The original snake oil

Where Stanley got the idea for a snake oil liniment, we’ll probably never know for sure – he claimed at the 1893 show to have learned it from the Hopi tribe of Northeastern Arizona, but there’s no evidence that’s true, and we can hardly take Stanley’s word for it. 

It’s more likely that the idea of snake oil as a curative came from further West – so much further West, in fact, that we tend to think of it as the East.

“Here's the story: In the 1800s, the US has one of its largest public works projects ever, which is the building of the Transcontinental Railroad,” explained author and journalist Aubrey Gordon in a 2021 episode of the podcast Maintenance Phase. “And it's one that was primarily powered by immigrant railroad workers, most of whom were from China.”

These Chinese immigrant workers are coming in, doing this hard manual labor of building a railroad,” Gordon said. “They have a lot of aches and pains and to soothe [and for] that they used snake oil, which is a traditional Chinese remedy.”

Like Stanley’s tincture, this original version was made by boiling a snake in water and skimming the fat off the top; also like Stanley’s liniment, it was used as a rub for aching joints. Rather unlike Stanley and other snake oil salesmen’s versions, however, it probably really worked, and for a very important reason – it wasn’t made from rattlesnakes.

“Traditionally, the oil was extracted from the fat sack of the Erabu sea snake,” Schwarcz explained. “And that makes things interesting. As it turns out, sea snakes, like fish, are rich in omega-3 fats […]  Omega-3 fats are the body's precursors to certain prostaglandins that are known to have anti-inflammatory effects. So Chinese snake oil might actually have [had] a beneficial effect.”

The rattlesnake, in contrast, has much less omega-3 in its fat profile – less than a quarter that of the Chinese water snakes that were used for Chinese snake oil. Stanley’s main and active ingredient for his snake oil was a bust – or rather, it would be, if only he was actually using it instead of mineral oil.

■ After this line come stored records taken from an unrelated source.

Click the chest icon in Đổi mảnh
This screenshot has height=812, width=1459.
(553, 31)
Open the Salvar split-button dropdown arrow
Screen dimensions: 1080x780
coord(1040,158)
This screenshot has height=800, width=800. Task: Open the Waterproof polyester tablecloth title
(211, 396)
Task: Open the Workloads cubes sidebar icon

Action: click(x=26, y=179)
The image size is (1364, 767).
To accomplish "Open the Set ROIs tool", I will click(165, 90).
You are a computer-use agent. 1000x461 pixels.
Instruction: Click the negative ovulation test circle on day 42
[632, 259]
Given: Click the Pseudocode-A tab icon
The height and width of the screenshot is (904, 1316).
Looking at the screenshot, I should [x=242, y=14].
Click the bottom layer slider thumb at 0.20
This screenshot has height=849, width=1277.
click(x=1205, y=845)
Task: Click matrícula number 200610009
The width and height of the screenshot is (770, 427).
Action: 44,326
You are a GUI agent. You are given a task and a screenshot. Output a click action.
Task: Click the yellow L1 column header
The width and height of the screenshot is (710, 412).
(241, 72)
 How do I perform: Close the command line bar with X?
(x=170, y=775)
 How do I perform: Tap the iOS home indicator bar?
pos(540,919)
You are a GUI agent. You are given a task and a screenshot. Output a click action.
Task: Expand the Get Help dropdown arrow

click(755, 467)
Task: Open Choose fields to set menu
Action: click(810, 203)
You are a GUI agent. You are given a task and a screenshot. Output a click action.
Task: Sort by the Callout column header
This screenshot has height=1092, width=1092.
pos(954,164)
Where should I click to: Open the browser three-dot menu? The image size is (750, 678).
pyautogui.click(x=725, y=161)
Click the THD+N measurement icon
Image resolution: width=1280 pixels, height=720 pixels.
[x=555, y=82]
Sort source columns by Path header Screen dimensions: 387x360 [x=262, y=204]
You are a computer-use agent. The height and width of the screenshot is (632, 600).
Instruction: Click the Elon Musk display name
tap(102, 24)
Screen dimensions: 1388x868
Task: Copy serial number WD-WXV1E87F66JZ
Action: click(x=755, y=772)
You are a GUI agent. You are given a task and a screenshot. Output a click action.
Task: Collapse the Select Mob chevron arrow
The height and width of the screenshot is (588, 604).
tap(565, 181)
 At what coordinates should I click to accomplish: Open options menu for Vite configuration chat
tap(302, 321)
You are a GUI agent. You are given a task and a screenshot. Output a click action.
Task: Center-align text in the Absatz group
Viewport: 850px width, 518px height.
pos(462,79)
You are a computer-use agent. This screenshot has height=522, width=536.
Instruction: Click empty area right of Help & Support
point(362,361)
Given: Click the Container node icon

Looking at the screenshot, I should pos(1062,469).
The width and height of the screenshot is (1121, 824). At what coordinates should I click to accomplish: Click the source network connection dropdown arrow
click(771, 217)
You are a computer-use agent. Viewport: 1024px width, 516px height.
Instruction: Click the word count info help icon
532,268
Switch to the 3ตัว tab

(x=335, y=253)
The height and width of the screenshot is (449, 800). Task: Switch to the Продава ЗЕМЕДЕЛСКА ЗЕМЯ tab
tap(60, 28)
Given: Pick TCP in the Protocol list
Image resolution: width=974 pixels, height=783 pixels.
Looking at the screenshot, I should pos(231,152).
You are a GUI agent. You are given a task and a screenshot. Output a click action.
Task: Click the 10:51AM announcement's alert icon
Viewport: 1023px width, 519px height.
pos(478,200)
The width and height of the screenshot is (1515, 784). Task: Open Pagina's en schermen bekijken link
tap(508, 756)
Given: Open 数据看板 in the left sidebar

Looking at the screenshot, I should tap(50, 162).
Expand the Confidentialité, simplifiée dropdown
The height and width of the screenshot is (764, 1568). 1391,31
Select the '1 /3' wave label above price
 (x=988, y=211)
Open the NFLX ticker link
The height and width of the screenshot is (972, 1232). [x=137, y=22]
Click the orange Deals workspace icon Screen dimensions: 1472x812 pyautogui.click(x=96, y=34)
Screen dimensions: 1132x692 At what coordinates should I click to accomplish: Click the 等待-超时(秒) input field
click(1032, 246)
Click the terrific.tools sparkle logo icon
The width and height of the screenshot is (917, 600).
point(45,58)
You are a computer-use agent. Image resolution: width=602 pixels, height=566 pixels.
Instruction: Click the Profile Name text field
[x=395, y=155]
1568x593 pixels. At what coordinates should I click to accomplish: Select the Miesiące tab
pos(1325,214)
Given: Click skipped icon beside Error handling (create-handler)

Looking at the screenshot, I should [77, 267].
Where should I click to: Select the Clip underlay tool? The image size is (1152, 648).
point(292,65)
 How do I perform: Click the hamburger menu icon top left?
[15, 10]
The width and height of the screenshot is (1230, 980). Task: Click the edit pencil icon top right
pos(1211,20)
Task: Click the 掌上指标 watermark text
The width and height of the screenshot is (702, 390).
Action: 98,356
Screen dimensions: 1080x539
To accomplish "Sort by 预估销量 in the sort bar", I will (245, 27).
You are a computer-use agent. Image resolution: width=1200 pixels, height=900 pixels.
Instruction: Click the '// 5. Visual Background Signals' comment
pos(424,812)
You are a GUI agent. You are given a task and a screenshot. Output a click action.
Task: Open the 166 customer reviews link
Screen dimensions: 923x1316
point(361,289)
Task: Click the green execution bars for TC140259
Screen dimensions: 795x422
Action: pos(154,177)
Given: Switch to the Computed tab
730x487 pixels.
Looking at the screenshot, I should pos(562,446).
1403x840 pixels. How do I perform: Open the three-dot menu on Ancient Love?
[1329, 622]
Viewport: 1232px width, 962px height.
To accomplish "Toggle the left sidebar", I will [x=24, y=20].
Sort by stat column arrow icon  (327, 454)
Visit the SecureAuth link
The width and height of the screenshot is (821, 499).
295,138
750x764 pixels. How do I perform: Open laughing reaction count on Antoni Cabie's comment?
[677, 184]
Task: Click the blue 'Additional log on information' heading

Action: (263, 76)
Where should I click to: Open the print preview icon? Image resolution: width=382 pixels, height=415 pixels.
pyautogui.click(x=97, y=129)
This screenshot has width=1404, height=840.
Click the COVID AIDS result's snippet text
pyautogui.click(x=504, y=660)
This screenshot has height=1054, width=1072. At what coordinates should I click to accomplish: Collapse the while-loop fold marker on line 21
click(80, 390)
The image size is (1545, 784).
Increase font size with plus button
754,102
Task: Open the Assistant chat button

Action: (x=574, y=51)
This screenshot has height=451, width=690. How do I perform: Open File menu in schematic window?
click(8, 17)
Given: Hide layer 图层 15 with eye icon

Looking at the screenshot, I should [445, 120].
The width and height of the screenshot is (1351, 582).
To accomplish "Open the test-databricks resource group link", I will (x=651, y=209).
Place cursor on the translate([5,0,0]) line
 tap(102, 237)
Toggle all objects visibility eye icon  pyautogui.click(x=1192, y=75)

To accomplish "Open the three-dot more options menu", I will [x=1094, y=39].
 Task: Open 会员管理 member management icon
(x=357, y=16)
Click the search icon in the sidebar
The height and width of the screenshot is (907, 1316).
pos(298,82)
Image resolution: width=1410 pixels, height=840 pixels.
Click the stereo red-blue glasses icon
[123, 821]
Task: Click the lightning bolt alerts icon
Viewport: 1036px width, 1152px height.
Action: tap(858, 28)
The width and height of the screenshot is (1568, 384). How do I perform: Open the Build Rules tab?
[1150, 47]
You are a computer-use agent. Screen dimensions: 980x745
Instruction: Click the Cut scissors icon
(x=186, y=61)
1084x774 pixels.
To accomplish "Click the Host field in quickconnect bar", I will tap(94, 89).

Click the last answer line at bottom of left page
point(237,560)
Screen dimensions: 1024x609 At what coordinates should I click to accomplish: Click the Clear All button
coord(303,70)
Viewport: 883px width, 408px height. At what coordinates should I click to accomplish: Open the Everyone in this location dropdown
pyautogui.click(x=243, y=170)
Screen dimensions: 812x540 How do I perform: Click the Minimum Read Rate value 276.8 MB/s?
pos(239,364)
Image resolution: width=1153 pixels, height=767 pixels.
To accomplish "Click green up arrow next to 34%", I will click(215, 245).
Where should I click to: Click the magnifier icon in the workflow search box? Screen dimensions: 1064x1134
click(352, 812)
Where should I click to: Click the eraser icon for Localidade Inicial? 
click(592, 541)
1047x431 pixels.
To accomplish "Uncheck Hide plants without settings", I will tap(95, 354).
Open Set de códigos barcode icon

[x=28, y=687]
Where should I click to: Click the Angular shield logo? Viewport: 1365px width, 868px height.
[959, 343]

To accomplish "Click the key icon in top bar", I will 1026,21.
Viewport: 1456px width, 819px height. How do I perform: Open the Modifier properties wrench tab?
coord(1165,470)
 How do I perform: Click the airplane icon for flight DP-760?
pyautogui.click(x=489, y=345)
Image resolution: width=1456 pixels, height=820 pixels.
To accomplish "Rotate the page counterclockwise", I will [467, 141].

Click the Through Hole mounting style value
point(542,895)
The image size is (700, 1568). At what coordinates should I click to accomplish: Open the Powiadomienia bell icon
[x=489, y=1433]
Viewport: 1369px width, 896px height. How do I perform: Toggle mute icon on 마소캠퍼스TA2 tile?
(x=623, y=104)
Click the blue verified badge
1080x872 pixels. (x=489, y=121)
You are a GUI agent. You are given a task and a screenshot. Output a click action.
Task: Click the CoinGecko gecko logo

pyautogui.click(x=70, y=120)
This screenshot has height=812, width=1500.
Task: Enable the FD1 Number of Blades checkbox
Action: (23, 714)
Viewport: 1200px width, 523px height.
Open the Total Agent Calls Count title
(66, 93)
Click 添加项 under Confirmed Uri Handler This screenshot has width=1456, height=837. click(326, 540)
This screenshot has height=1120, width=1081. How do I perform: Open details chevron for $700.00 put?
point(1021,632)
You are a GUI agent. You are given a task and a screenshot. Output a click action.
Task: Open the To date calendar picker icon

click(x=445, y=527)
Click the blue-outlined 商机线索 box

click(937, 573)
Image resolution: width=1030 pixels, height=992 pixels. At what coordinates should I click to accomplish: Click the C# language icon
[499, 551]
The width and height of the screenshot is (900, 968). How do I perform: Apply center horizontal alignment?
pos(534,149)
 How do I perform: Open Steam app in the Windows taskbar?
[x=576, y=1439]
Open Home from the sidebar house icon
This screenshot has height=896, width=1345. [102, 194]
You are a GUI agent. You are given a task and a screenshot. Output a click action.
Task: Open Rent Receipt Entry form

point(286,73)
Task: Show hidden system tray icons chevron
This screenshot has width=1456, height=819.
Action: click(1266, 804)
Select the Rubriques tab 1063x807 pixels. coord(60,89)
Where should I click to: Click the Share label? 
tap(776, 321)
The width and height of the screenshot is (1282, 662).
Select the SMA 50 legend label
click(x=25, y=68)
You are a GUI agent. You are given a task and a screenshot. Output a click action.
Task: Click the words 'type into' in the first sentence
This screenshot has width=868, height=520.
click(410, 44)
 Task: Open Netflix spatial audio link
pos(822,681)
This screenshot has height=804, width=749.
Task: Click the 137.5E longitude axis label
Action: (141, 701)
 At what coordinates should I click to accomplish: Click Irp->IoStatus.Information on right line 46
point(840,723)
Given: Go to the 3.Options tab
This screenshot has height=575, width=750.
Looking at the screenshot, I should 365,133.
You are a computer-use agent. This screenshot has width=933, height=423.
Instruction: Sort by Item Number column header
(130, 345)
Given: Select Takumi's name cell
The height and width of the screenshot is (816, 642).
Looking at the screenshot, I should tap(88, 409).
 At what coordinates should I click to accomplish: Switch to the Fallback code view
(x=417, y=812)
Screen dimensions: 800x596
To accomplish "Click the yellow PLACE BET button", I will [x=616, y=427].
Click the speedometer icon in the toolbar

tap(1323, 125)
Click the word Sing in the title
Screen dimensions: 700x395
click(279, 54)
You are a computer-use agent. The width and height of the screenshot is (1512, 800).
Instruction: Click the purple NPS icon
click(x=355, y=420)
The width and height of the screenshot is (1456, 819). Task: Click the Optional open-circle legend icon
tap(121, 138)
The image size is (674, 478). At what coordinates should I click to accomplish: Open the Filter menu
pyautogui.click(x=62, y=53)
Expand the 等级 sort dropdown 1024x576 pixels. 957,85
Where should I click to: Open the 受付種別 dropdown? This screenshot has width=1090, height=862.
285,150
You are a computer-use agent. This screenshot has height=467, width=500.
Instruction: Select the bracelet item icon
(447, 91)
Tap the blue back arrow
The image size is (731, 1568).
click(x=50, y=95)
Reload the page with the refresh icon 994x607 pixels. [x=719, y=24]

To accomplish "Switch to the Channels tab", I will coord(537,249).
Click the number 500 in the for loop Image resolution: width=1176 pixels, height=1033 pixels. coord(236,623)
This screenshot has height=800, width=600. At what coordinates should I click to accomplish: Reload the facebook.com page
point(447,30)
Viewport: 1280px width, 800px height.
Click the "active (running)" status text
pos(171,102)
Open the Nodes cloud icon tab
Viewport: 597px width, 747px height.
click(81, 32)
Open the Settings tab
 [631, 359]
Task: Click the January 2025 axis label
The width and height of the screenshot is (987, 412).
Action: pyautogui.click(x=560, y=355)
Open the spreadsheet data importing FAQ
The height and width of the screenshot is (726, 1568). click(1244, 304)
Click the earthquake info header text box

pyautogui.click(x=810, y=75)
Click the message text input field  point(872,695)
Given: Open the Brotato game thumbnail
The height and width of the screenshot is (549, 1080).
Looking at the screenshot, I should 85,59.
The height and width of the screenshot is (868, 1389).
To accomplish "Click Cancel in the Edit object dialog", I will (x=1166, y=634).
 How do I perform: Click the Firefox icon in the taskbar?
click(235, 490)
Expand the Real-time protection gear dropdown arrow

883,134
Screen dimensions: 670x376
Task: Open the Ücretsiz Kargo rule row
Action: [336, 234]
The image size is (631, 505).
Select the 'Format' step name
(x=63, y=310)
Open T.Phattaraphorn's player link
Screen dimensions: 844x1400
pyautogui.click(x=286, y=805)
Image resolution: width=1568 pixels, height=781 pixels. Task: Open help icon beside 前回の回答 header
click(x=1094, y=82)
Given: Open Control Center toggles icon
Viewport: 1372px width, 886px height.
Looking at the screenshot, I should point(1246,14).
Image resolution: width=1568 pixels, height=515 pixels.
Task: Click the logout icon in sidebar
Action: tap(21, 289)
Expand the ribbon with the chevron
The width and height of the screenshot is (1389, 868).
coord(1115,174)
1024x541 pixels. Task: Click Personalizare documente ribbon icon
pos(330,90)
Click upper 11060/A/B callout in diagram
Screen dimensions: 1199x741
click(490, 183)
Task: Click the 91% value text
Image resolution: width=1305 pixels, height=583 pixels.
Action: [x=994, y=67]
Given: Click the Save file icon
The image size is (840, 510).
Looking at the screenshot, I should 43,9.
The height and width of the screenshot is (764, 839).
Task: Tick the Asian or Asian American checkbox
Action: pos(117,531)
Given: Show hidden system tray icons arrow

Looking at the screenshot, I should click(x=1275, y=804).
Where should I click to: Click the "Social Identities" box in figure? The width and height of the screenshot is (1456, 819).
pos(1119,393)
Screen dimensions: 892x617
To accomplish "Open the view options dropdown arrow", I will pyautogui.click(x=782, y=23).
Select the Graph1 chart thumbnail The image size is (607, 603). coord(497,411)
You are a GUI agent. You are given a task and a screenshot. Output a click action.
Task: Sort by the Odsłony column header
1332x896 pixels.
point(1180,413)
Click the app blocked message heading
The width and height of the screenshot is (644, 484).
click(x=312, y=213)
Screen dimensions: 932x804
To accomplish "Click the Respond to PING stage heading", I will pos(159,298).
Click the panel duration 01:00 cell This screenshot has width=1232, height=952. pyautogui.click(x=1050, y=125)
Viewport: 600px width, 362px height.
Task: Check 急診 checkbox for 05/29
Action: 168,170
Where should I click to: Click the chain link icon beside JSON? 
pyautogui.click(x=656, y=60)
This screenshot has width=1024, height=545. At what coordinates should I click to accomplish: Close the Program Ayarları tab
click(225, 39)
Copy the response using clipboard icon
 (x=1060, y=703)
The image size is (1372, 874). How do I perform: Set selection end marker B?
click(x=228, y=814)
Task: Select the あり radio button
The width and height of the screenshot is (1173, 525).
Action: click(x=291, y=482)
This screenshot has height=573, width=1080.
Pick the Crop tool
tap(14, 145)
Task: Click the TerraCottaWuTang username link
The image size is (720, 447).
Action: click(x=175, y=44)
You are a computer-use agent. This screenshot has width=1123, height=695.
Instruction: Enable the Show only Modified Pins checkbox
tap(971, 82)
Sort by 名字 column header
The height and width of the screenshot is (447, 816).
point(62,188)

Now, you’ll be pleased to know that Stanley did eventually get his comeuppance. The Pure Food and Drug Act was passed in 1906, and suddenly medicines were required to, you know, do what they said they did – or at the very least, make a good-faith attempt at it. When federal investigators seized a shipment of Stanley’s liniment in 1917 and discovered it to be entirely snake-free, therefore, the jig was up: Stanley was fined $20 – about $500 today – for “falsely and fraudulently” representing his product “as a remedy for all pain.”

Stanley paid the fine, and quietly slipped into obscurity, but the idea of his “snake oil” lived on. “This huckster may not have done much for his customers' health, but he did leave us with a legacy,” Schwarcz wrote. “Thanks to him, we use the term ‘snake oil’ for ineffective remedies.”

“And,” he pointed out, “some of today's snake oils make Stanley's product look respectable.”